## Provided records:
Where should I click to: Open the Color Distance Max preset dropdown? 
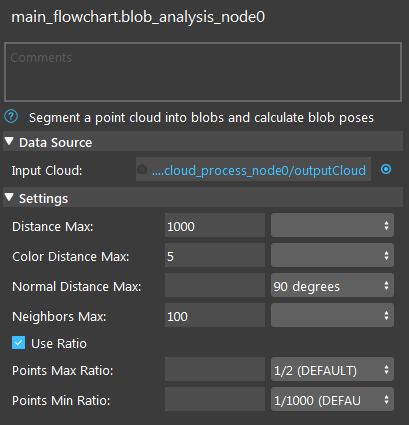point(332,255)
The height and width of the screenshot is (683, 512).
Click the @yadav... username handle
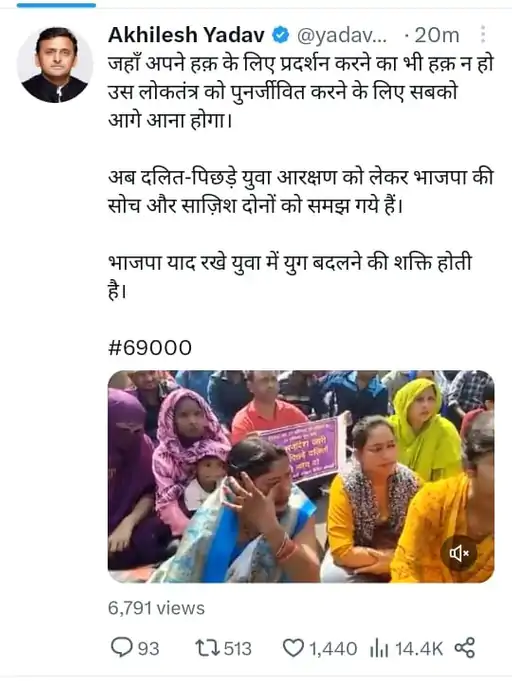[x=342, y=36]
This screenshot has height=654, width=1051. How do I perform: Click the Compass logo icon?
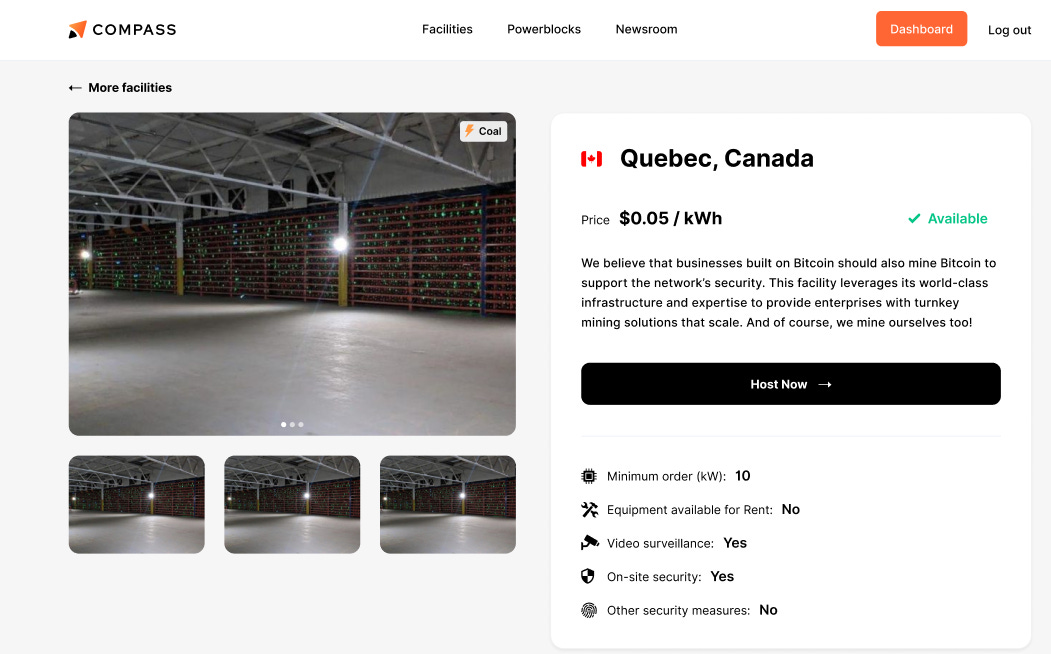[75, 29]
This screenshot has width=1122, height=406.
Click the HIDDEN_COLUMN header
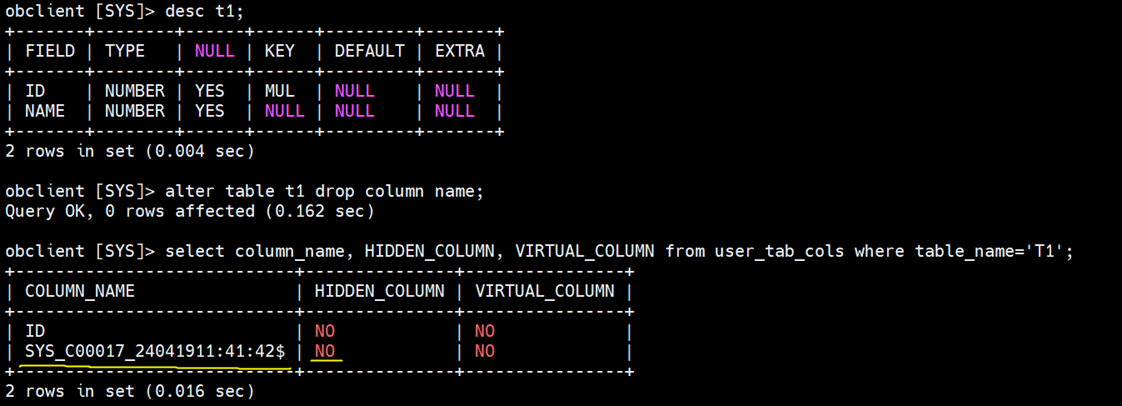(x=379, y=291)
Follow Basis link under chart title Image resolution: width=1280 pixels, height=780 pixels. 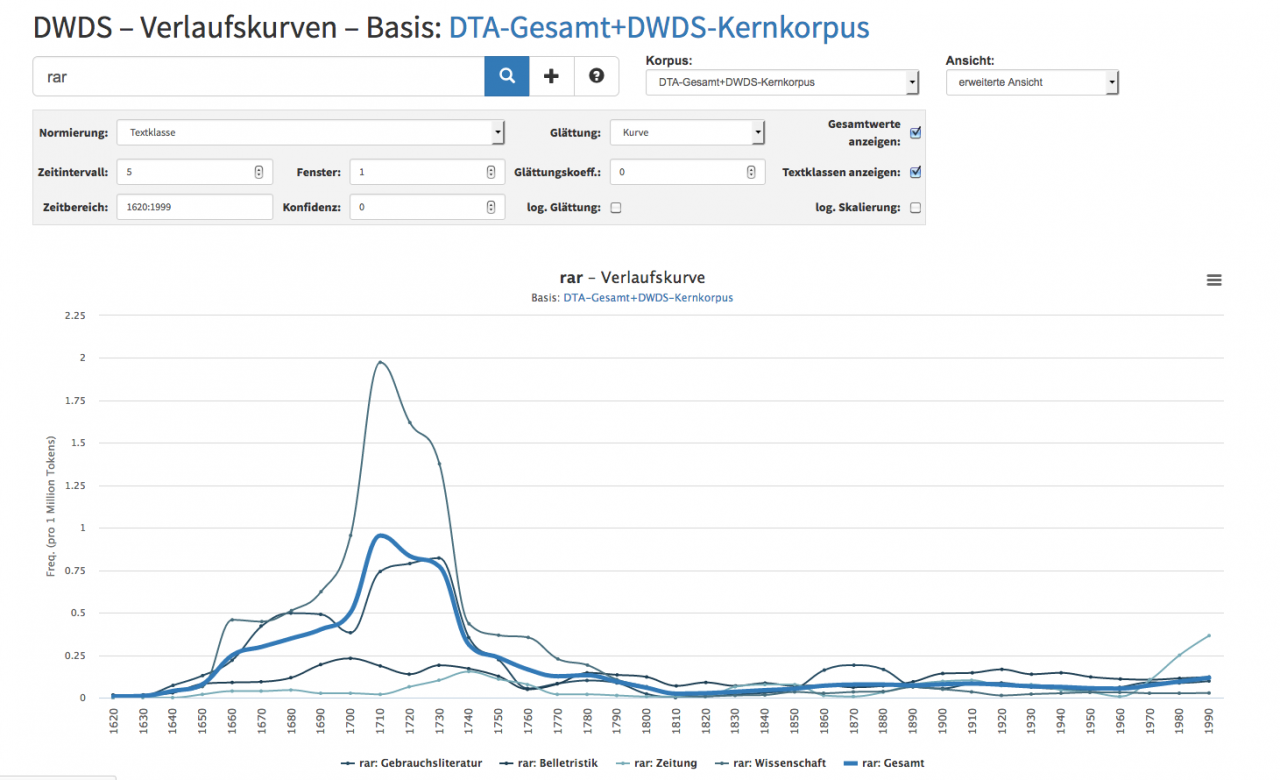[648, 298]
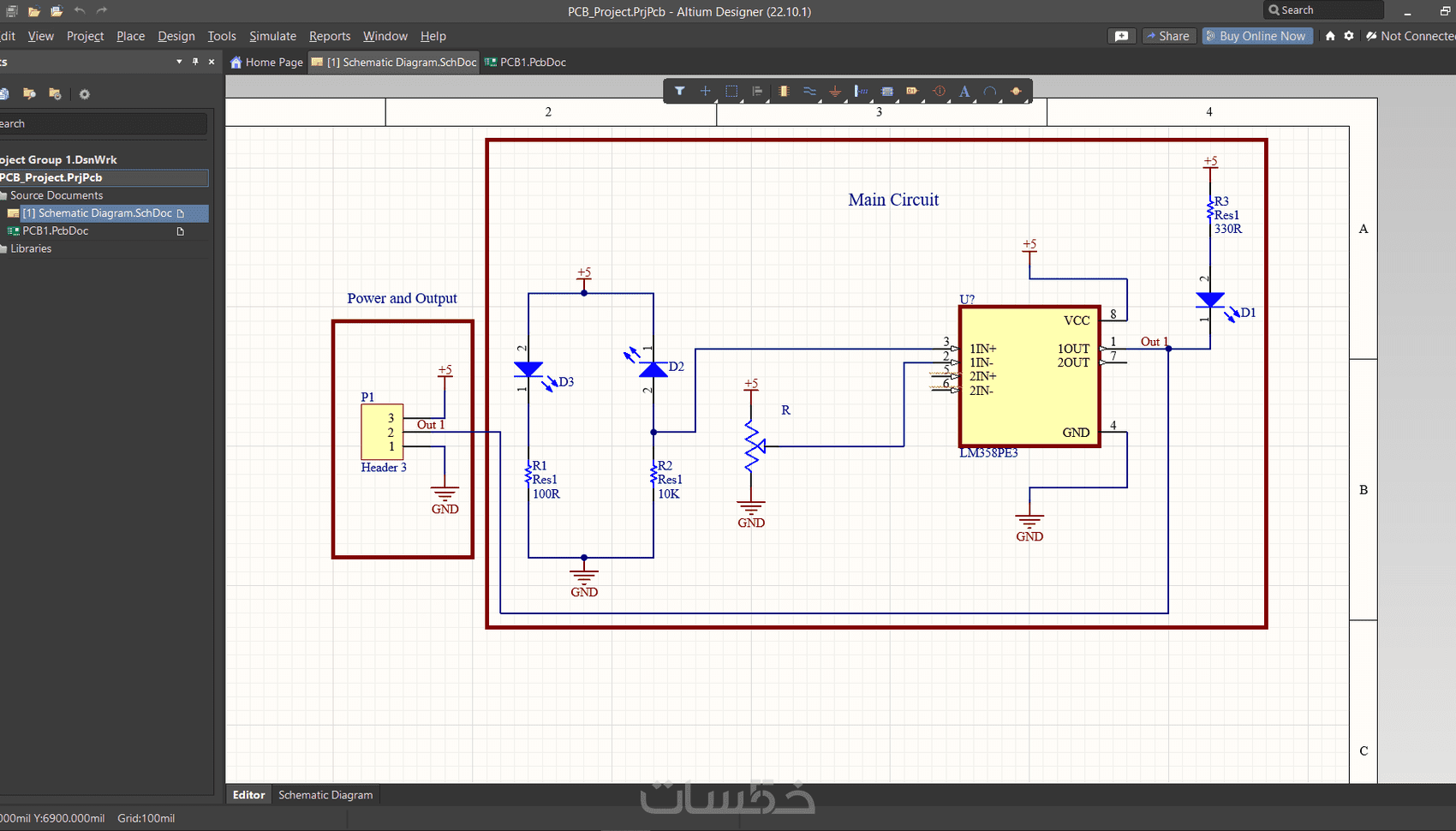Screen dimensions: 1456x831
Task: Open the Design menu
Action: tap(176, 36)
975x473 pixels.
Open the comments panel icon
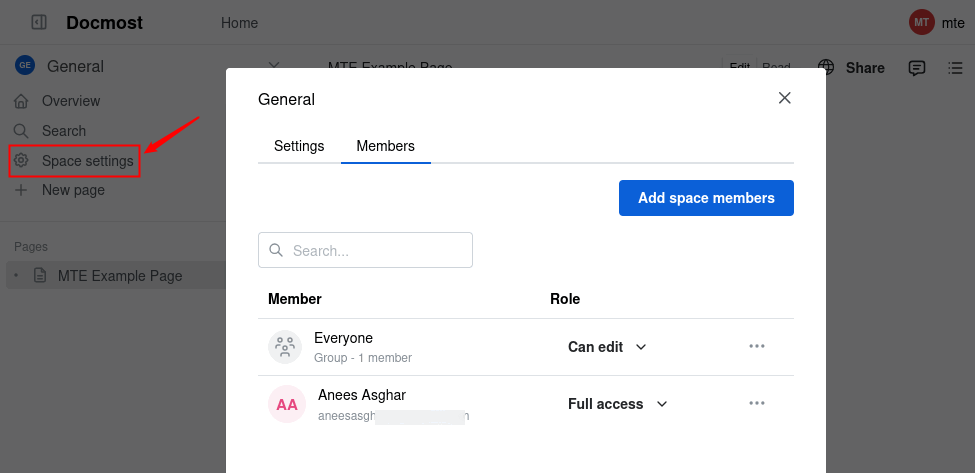[916, 68]
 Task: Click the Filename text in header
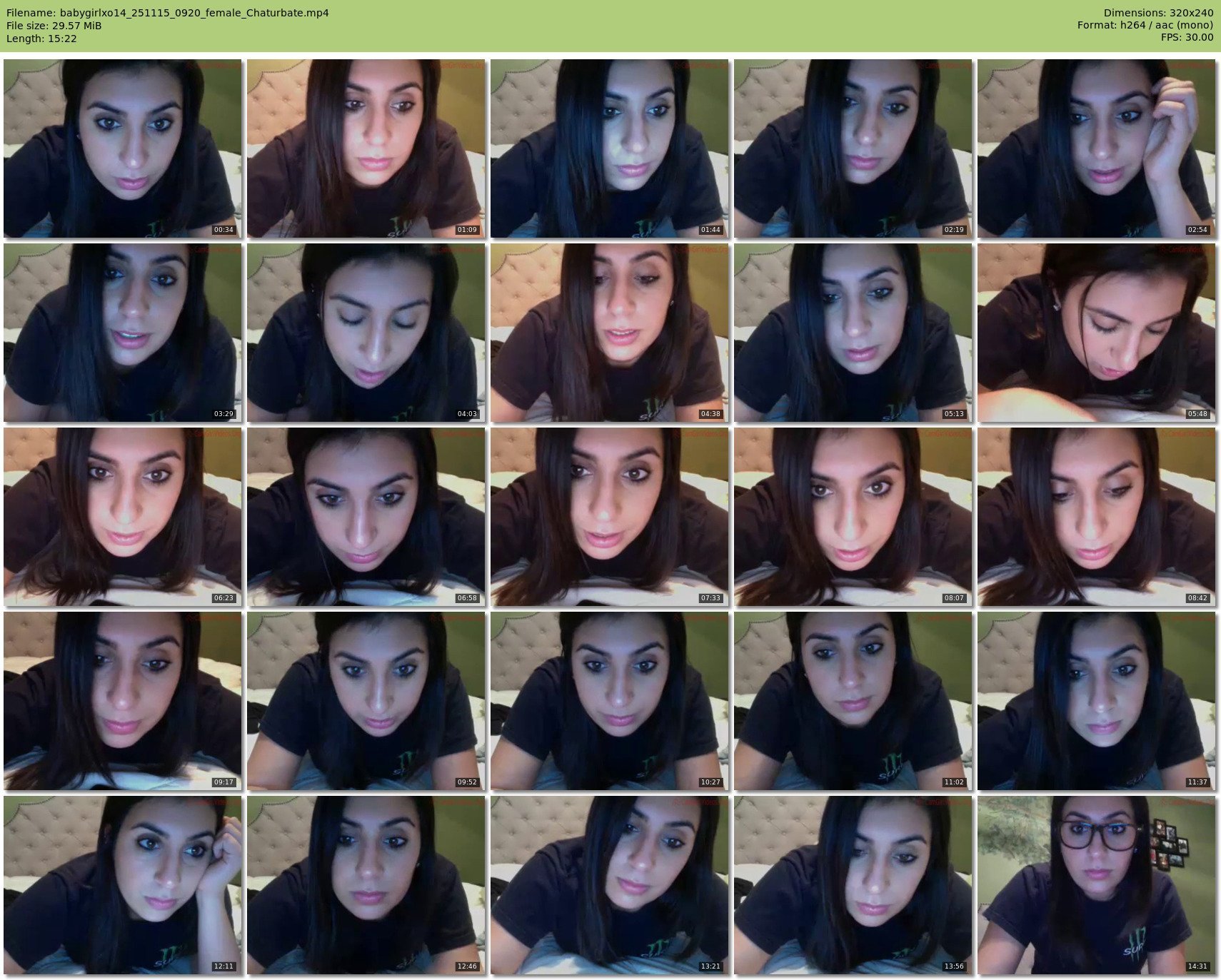point(168,13)
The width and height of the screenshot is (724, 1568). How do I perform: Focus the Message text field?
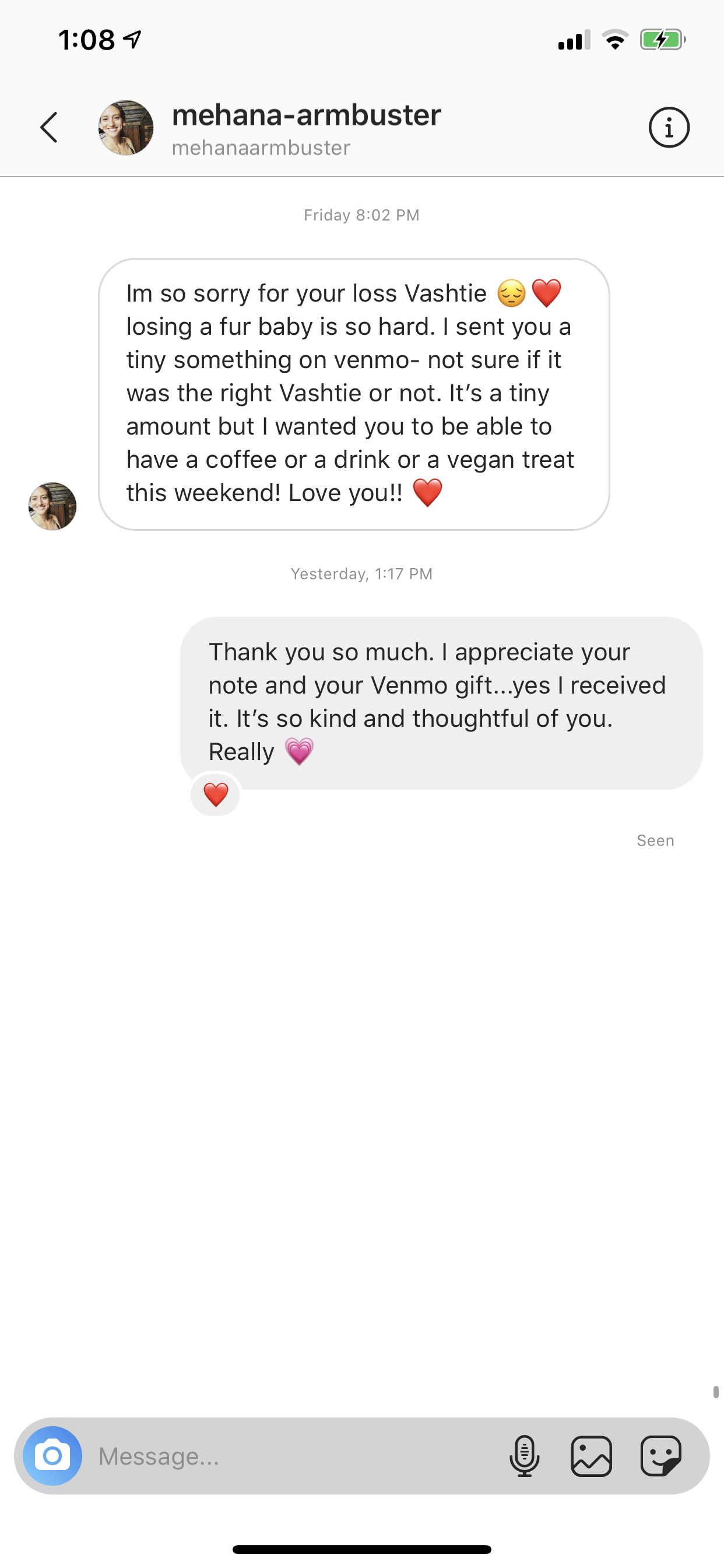292,1455
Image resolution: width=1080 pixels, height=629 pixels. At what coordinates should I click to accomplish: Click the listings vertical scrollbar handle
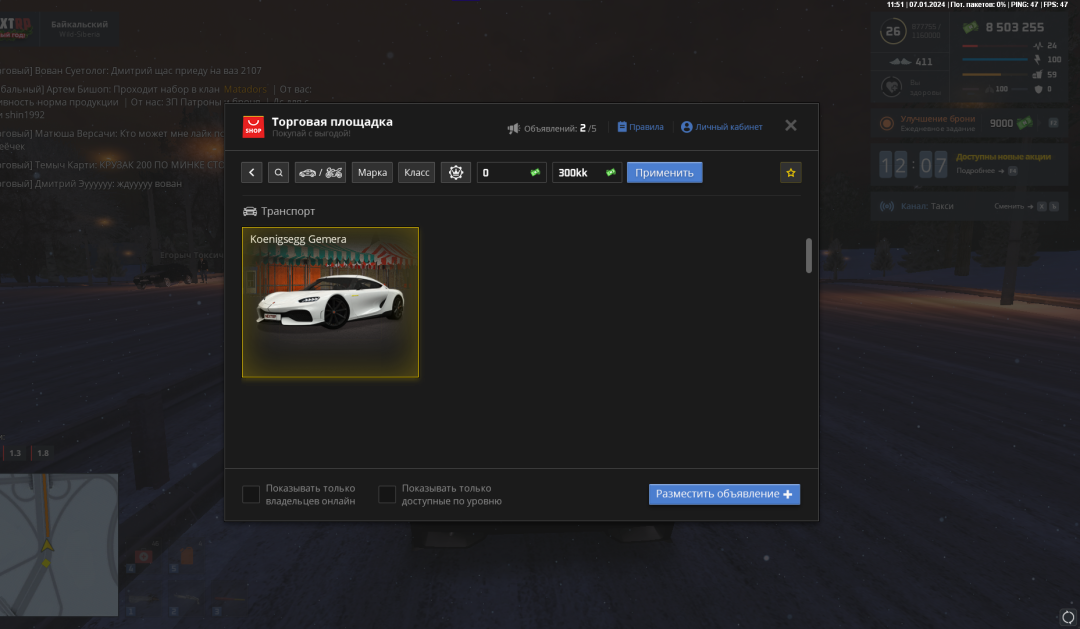pos(809,256)
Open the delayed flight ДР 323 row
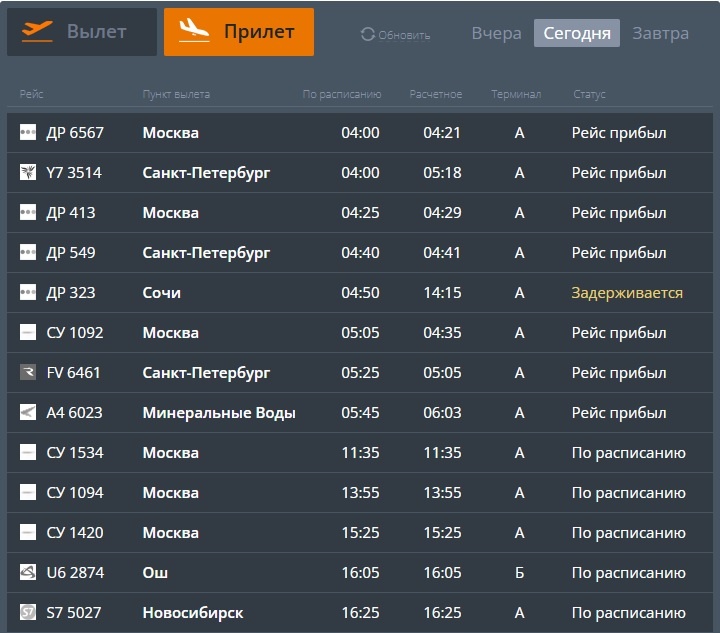This screenshot has height=633, width=720. pyautogui.click(x=360, y=292)
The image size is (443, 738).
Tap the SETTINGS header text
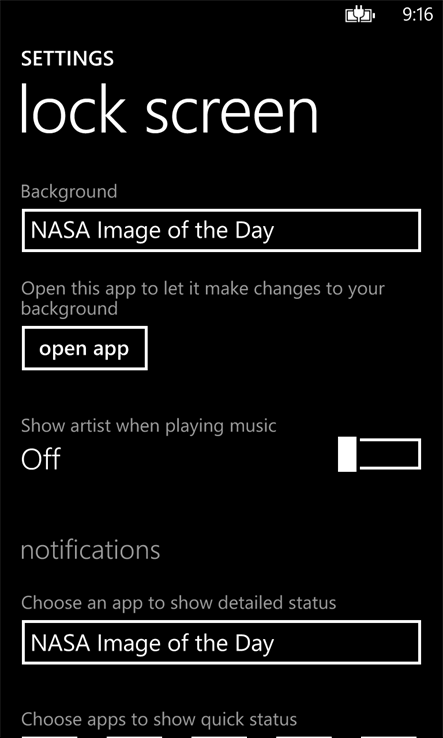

## Description of the task:
Pictures are to be left out; otherwise, copy exactly each line from the one containing "975x473 pixels." through the last line of the listing.

## Expected answer:
975x473 pixels.
Open the comments panel icon
[916, 68]
 Task: Click the Filename text in header
point(168,13)
The width and height of the screenshot is (724, 1568). How do I perform: Focus the Message text field?
292,1455
Image resolution: width=1080 pixels, height=629 pixels. At what coordinates should I click to accomplish: Click the listings vertical scrollbar handle
pos(809,256)
Open the delayed flight ДР 323 row
This screenshot has height=633, width=720. pyautogui.click(x=360, y=292)
The image size is (443, 738).
Tap the SETTINGS header text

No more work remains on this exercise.